[Stored records]
════════

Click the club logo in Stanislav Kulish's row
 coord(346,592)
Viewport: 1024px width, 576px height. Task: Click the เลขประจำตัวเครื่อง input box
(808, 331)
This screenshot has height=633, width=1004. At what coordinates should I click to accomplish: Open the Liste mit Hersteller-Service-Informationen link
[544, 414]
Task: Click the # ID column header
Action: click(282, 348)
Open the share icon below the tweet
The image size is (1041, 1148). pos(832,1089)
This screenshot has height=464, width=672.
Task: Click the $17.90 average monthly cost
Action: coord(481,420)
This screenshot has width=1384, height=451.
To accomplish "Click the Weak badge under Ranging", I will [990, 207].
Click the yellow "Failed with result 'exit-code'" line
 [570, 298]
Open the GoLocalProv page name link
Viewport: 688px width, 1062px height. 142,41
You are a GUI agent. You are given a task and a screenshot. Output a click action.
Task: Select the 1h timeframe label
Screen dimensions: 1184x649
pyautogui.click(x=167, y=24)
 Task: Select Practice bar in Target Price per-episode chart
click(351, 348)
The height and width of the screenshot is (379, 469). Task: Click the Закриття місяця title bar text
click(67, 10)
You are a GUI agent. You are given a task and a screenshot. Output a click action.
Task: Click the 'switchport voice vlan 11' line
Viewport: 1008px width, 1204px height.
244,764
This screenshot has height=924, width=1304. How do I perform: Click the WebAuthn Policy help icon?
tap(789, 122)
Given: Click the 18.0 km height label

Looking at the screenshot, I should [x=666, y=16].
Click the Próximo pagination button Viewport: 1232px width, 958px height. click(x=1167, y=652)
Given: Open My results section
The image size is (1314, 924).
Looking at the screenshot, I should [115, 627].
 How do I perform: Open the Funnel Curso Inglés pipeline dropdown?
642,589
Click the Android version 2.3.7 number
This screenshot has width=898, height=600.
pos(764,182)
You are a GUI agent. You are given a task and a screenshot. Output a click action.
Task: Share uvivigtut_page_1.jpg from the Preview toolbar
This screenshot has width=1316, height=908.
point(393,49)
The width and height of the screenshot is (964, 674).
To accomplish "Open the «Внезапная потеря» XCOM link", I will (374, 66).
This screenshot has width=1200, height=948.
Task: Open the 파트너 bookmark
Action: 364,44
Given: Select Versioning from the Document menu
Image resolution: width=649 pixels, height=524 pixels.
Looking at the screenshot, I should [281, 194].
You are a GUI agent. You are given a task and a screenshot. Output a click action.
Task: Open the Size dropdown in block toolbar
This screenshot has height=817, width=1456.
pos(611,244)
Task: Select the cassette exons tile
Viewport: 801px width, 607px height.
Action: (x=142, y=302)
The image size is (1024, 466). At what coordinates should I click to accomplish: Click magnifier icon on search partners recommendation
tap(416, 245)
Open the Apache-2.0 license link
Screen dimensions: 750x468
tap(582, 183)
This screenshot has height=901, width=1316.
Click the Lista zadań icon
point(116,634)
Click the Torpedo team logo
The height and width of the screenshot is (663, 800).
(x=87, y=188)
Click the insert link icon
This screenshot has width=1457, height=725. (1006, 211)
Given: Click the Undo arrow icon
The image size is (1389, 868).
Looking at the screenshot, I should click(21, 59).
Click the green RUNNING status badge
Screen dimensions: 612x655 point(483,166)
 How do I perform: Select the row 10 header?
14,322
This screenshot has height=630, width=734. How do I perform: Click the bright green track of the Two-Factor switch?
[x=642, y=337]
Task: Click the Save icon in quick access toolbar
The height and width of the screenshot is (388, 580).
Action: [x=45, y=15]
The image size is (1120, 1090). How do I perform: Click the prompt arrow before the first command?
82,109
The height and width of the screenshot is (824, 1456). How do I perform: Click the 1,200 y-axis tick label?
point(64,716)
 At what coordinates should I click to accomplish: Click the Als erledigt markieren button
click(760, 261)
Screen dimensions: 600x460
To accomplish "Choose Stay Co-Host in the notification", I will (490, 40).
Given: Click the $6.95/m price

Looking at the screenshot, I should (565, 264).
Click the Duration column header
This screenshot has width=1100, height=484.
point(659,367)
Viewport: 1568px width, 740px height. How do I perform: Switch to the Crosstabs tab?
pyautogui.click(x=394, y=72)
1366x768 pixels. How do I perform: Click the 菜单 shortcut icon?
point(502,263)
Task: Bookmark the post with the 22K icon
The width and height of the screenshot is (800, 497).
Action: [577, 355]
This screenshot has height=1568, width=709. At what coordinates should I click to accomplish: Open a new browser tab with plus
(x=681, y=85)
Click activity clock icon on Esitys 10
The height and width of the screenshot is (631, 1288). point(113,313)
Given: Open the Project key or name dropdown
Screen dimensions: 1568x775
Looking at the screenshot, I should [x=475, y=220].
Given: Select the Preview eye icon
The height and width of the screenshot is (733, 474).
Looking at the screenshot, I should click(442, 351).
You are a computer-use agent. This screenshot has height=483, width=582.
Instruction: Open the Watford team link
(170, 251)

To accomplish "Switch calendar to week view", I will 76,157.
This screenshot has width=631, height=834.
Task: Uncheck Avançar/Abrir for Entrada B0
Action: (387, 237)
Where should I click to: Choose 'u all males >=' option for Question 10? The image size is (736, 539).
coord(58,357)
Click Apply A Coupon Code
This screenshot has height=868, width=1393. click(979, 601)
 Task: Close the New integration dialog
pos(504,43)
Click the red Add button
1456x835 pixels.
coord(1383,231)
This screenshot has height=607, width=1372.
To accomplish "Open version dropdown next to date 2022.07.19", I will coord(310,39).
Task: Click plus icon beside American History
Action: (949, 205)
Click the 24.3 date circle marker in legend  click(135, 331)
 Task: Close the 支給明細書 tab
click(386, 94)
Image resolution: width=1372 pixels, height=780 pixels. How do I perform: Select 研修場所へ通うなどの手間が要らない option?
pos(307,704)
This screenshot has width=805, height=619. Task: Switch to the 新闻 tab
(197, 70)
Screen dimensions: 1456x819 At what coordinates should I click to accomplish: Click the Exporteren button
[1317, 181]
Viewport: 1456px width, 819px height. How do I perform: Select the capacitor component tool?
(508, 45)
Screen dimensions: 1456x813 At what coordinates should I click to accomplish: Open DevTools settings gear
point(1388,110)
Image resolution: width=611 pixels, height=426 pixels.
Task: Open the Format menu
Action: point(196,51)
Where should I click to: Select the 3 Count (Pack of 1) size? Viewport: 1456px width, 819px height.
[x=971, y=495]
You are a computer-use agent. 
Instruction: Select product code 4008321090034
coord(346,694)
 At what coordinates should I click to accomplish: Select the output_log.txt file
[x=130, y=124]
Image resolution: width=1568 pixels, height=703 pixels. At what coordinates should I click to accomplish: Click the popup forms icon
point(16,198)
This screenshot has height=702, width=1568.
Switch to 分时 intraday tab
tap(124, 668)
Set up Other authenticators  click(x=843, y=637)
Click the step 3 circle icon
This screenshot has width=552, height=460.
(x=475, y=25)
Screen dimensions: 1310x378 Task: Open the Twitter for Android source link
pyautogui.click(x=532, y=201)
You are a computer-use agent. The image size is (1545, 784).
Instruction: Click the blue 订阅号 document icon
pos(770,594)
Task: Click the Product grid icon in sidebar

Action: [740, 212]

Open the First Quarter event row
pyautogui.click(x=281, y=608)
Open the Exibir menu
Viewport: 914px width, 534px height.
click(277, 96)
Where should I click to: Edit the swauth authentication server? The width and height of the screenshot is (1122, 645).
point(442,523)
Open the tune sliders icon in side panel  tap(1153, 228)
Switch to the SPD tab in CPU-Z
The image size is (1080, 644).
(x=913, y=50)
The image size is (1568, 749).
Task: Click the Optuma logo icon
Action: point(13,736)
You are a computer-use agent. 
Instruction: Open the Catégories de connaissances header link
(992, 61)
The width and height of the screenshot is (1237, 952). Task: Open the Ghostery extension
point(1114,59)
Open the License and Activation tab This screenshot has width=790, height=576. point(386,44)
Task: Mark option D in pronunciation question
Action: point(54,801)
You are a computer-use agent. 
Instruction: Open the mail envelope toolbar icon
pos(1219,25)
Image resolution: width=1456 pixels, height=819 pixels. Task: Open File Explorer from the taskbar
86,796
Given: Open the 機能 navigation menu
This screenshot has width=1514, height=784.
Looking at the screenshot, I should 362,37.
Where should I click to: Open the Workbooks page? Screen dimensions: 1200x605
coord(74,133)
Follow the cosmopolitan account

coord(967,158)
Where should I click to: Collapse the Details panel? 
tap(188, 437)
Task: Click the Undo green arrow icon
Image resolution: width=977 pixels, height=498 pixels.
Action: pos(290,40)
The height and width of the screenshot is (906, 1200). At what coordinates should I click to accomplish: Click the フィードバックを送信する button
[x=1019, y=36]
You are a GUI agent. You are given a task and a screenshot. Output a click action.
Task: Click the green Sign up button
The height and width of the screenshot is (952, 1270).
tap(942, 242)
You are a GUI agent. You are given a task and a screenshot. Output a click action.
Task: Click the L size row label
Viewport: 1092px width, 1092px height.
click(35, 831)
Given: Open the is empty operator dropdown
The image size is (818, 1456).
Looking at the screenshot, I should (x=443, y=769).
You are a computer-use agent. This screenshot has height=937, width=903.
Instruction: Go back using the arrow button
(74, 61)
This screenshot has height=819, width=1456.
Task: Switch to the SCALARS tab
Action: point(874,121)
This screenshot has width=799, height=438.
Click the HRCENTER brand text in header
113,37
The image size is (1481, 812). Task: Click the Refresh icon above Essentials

════════

:: WRITTEN INSTRUCTION ::
Locate every line in the listing above that contains the word "Choose" and copy each one out in full. Matching is case-sensitive.

:: ANSWER ::
To accomplish "Choose Stay Co-Host in the notification", I will (490, 40).
Where should I click to: Choose 'u all males >=' option for Question 10? The image size is (736, 539).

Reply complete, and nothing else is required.